Brief: Transcribe the records below exactly, from their first line through the line containing "Show All Products (199, 1111)". Omit every line after it.
....................
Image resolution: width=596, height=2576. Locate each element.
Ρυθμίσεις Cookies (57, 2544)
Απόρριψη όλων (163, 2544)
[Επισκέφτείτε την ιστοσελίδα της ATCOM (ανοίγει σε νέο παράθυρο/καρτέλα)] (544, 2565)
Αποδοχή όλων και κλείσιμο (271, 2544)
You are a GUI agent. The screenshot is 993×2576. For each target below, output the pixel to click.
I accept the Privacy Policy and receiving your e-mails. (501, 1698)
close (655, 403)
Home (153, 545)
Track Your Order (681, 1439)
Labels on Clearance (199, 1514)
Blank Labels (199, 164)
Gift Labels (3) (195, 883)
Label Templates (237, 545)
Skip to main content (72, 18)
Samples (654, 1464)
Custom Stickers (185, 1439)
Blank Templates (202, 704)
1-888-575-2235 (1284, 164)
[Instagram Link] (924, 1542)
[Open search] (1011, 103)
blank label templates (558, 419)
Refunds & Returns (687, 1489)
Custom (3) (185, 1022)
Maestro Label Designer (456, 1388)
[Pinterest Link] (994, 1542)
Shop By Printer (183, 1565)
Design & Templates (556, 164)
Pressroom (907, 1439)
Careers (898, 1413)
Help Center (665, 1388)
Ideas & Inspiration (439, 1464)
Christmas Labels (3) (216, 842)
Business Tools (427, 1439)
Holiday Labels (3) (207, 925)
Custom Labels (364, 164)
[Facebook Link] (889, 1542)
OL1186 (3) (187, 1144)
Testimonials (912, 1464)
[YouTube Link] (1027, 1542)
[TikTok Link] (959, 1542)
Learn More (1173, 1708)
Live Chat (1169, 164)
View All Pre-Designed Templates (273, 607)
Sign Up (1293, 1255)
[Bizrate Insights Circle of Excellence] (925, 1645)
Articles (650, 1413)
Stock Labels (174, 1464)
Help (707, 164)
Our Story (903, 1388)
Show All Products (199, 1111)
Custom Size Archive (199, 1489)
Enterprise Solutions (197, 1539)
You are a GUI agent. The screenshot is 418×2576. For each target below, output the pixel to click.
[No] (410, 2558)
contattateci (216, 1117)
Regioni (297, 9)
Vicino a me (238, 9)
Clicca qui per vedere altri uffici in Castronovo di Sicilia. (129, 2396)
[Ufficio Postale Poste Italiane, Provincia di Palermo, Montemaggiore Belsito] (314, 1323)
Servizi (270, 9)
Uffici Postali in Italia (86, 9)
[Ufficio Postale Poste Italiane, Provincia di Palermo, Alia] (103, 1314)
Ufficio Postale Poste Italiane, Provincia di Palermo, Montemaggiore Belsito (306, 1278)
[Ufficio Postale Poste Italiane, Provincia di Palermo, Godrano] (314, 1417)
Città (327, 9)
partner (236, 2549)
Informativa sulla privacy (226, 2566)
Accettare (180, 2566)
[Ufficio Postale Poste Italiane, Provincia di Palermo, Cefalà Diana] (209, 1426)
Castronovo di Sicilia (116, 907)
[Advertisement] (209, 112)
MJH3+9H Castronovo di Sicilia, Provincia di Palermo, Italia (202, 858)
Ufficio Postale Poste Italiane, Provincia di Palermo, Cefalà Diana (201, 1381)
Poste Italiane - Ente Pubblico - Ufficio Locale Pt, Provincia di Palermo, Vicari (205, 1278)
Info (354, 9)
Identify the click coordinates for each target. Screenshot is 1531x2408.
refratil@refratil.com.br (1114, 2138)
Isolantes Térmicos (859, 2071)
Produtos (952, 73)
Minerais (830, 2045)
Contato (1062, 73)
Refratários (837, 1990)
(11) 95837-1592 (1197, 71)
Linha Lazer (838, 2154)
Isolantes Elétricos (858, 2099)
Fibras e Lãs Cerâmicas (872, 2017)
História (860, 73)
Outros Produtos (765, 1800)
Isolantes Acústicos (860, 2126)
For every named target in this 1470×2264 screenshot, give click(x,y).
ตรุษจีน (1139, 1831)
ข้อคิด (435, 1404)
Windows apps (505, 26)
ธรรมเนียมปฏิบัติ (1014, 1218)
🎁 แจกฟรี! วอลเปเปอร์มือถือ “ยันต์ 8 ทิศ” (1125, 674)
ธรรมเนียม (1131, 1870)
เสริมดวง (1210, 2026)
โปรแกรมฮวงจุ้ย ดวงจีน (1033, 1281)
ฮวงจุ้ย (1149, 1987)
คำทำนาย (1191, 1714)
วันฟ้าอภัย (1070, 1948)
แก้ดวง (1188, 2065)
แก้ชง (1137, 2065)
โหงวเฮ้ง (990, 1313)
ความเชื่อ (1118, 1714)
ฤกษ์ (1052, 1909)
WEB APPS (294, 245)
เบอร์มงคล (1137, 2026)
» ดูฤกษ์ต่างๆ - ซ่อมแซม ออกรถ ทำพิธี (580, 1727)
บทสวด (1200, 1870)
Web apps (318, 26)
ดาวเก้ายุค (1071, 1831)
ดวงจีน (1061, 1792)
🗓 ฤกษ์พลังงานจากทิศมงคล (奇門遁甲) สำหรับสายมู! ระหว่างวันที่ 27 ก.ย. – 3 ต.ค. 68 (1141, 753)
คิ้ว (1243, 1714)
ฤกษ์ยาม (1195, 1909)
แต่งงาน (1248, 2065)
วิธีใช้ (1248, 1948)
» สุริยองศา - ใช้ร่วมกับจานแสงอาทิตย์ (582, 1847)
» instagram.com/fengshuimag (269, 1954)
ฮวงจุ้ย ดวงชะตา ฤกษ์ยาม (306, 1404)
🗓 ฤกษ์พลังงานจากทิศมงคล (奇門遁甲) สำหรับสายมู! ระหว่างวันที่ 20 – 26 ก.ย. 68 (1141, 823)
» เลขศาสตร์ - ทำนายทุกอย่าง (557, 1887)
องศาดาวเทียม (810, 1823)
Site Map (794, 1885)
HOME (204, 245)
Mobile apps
....................
Exercise result:
Image resolution: width=596, height=2576. Locate each element.
Ρυθμίσεις Cookies (57, 2544)
Απόρριψη όλων (163, 2544)
[Επισκέφτείτε την ιστοσελίδα της ATCOM (ανοίγει σε νέο παράθυρο/καρτέλα)] (544, 2565)
Αποδοχή όλων και κλείσιμο (271, 2544)
You are a GUI agent. The screenshot is 993×2576. For each target below, output the pixel to click.
I accept the Privacy Policy and receiving your e-mails. (501, 1698)
close (655, 403)
Home (153, 545)
Track Your Order (681, 1439)
Labels on Clearance (199, 1514)
Blank Labels (199, 164)
Gift Labels (3) (195, 883)
Label Templates (237, 545)
Skip to main content (72, 18)
Samples (654, 1464)
Custom Stickers (185, 1439)
Blank Templates (202, 704)
1-888-575-2235 (1284, 164)
[Instagram Link] (924, 1542)
[Open search] (1011, 103)
blank label templates (558, 419)
Refunds & Returns (687, 1489)
Custom (3) (185, 1022)
Maestro Label Designer (456, 1388)
[Pinterest Link] (994, 1542)
Shop By Printer (183, 1565)
Design & Templates (556, 164)
Pressroom (907, 1439)
Careers (898, 1413)
Help Center (665, 1388)
Ideas & Inspiration (439, 1464)
Christmas Labels (3) (216, 842)
Business Tools (427, 1439)
Holiday Labels (3) (207, 925)
Custom Labels (364, 164)
[Facebook Link] (889, 1542)
OL1186 (3) (187, 1144)
Testimonials (912, 1464)
[YouTube Link] (1027, 1542)
[TikTok Link] (959, 1542)
Learn More (1173, 1708)
Live Chat (1169, 164)
View All Pre-Designed Templates (273, 607)
Sign Up (1293, 1255)
[Bizrate Insights Circle of Excellence] (925, 1645)
Articles (650, 1413)
Stock Labels (174, 1464)
Help (707, 164)
Our Story (903, 1388)
Show All Products (199, 1111)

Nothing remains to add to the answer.